Ok this will take a while but I will edit this post with the info, just letting you know i am working on getting what information I can for you.

EDIT:

My PC:
OS: Windows 7 Professional (32-bit)
CPU: AMD Athlon 64 X2 Dual Core Processor 5000+ 2.60GHz (OC'd to 3.13GHz)
Motherboard: MSI 790XT-G45
RAM: 4GB(3.31GB Usable)
GPU: EVGA NVIDIA GeForce GTX 460 (OC'd)

A couple of preliminary notes:
Windows 7 (64-bit) has compatibility issues with FFXIV. I specifically upgraded from Windows XP to 32-bit Windows 7 for this reason. If your running 64-bit you need to make sure that you are running FFXIV in WoW64 (Windows 32-bit On Windows 64-bit). Typically Windows will do this automatically, assuming it installed correctly. As far as my PC knowledge of the emulation of 32-bit applications on a 64-bit enviroment goes, that is about it. For more information you would have to research that yourself.

As far as TCP/IP tweaks for Windows 7, here is a few suggestions that may alliviate some connectivity issues.

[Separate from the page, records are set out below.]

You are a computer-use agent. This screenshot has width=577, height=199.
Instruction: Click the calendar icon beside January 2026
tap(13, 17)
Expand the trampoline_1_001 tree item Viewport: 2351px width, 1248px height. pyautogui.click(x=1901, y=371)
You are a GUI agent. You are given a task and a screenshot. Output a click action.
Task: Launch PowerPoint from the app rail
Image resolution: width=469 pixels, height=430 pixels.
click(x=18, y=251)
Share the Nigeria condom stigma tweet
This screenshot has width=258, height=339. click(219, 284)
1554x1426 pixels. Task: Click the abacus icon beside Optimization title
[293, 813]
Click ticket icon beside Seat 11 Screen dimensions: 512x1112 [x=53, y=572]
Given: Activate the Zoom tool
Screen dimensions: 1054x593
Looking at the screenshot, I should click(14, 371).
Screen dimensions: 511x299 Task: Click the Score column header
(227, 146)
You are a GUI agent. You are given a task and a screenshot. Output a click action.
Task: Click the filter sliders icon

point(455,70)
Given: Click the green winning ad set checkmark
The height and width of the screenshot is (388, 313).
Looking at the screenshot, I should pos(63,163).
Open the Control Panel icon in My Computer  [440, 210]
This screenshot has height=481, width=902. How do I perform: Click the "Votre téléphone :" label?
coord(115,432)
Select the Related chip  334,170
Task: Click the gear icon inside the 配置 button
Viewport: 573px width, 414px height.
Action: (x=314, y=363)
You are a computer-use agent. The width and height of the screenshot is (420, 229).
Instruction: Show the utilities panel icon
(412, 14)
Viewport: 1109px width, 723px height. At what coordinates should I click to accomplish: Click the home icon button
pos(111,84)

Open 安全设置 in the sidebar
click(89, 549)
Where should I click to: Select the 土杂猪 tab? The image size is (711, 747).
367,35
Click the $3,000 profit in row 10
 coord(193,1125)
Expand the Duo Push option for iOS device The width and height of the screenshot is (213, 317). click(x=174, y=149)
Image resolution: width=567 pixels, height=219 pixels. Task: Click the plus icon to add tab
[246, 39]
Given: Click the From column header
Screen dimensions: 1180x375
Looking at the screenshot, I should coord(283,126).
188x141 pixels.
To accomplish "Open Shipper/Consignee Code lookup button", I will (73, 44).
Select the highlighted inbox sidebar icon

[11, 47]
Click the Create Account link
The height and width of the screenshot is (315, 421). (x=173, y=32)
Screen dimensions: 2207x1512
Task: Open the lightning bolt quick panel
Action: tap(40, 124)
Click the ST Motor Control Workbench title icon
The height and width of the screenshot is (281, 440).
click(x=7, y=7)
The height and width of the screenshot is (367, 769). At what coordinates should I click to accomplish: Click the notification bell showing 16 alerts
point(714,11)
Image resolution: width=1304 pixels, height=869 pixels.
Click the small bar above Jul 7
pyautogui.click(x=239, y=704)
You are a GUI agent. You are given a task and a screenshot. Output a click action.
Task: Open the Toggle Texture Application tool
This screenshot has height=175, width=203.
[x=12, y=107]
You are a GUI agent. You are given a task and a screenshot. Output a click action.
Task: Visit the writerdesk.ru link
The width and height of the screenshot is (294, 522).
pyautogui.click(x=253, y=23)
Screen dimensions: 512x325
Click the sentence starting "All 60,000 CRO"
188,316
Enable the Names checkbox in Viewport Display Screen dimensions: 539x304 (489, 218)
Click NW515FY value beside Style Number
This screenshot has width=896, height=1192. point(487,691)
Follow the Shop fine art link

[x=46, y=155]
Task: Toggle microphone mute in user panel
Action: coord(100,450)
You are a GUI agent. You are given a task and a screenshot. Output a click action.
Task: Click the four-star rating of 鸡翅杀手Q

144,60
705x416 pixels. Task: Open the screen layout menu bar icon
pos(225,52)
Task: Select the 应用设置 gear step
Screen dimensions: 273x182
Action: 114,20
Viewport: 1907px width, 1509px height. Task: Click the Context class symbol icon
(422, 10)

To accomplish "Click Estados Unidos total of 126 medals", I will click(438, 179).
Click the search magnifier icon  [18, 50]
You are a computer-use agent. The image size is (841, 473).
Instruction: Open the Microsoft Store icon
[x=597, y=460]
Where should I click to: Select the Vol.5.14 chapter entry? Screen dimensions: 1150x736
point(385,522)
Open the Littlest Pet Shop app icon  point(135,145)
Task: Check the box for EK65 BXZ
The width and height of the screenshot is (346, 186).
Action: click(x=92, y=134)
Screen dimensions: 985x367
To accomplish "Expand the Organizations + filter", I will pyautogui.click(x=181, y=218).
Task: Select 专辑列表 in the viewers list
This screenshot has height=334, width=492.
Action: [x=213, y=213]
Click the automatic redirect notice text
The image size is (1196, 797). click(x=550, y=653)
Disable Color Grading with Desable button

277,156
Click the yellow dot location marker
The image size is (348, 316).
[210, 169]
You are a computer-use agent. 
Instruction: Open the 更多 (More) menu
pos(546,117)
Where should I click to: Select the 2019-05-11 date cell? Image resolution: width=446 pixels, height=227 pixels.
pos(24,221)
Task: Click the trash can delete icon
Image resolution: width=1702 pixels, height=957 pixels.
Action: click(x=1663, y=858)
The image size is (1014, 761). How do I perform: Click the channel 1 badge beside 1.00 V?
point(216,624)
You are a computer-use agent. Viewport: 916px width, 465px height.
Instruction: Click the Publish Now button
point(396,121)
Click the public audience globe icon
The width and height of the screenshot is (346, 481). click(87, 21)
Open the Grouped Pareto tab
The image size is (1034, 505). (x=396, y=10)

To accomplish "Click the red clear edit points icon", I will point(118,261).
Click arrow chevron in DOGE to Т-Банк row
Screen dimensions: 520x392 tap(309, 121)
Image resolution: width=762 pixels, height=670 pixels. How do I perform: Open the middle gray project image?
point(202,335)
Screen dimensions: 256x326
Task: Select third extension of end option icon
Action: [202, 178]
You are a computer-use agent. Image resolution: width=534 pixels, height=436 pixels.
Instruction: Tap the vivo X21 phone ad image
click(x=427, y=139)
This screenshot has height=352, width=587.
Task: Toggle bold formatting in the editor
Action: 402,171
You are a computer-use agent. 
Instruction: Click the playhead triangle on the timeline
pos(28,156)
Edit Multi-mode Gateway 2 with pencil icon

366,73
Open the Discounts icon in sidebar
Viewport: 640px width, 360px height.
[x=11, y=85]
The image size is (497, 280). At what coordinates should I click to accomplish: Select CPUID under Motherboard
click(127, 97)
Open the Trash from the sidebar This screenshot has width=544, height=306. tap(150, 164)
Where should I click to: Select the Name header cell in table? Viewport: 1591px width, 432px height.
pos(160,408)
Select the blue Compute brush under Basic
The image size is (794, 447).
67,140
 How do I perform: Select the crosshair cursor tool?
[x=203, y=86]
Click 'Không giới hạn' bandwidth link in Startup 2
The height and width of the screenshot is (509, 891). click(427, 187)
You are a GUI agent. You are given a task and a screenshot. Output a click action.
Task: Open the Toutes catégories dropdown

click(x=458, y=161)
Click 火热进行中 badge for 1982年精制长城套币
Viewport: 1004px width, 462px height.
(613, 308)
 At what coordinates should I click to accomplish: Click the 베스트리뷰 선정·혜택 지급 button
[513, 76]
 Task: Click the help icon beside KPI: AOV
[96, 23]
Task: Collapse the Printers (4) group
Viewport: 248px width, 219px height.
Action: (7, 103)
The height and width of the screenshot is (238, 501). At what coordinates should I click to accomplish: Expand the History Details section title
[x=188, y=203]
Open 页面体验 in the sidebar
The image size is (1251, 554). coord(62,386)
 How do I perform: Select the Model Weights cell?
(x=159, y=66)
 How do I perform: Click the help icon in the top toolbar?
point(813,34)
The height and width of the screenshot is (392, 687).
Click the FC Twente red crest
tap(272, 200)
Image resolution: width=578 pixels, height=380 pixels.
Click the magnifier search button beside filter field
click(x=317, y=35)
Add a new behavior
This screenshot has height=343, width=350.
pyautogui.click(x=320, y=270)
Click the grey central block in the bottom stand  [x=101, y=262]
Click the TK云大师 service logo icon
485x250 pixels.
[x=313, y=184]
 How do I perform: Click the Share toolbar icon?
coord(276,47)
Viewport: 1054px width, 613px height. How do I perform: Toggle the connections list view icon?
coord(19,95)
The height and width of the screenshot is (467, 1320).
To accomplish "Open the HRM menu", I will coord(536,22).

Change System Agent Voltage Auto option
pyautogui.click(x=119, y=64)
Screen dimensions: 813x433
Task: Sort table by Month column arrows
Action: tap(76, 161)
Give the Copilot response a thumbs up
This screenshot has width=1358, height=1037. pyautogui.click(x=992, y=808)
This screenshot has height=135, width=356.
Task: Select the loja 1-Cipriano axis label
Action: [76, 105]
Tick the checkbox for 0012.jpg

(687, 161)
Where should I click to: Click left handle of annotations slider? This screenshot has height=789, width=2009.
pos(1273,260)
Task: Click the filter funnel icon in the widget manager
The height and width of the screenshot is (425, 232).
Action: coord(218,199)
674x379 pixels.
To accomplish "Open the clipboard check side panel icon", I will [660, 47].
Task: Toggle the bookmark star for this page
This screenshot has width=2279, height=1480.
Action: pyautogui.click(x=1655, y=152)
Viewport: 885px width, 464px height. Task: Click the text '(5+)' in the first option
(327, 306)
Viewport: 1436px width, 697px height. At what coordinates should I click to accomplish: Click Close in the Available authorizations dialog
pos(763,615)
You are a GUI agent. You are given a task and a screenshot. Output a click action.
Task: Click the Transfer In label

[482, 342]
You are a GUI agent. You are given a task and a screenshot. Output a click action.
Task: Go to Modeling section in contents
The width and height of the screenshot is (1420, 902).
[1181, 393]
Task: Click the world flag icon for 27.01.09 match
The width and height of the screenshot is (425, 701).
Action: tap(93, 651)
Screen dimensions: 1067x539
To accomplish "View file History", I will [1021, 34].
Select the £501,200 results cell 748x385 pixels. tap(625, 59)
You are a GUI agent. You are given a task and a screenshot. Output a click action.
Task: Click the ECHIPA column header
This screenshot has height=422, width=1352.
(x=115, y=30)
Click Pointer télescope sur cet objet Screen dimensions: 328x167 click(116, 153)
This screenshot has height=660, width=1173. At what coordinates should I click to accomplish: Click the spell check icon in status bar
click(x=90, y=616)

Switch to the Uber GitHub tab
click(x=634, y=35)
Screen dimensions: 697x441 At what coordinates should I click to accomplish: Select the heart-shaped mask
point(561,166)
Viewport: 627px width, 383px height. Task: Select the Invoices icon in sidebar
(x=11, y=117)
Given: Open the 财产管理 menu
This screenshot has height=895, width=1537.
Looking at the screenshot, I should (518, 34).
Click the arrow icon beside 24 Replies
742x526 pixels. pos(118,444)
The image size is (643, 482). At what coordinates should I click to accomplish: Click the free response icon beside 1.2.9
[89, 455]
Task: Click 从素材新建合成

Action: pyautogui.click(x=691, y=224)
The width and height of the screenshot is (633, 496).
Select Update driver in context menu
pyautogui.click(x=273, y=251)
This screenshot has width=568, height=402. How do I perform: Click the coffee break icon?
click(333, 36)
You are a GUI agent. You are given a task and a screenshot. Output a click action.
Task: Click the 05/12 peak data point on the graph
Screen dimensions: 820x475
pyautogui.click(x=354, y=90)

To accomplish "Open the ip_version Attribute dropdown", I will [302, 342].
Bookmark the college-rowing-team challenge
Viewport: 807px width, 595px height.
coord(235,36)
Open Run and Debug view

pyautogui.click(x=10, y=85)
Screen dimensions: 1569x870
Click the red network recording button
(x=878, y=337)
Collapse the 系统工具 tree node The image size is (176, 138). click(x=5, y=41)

WARNING!!! DO NOT IMPLEMENT ANY OF THE FOLLOWING CHANGES TO YOUR TCP/IP SETTINGS UNLESS YOU KNOW WHAT YOUR DOING! CHANGES TO YOUR REGISTRY MAY CONFLICT WITH OTHER APPLICATIONS YOU USE! I AM NOT RESPONSIBLE IF YOU MESS UP YOUR REGISTRY INFO. LOL.

The following should be executed in elevated command prompt (with admin priviledges).

Disable Windows Scaling heuristics
Windows Vista/7 has the ability to automatically change its own TCP Window auto-tuning behavior to a more conservative state regardless of any user settings. It is possible for Windows to override the autotuninlevel even after an user sets their custom TCP auto-tuning level.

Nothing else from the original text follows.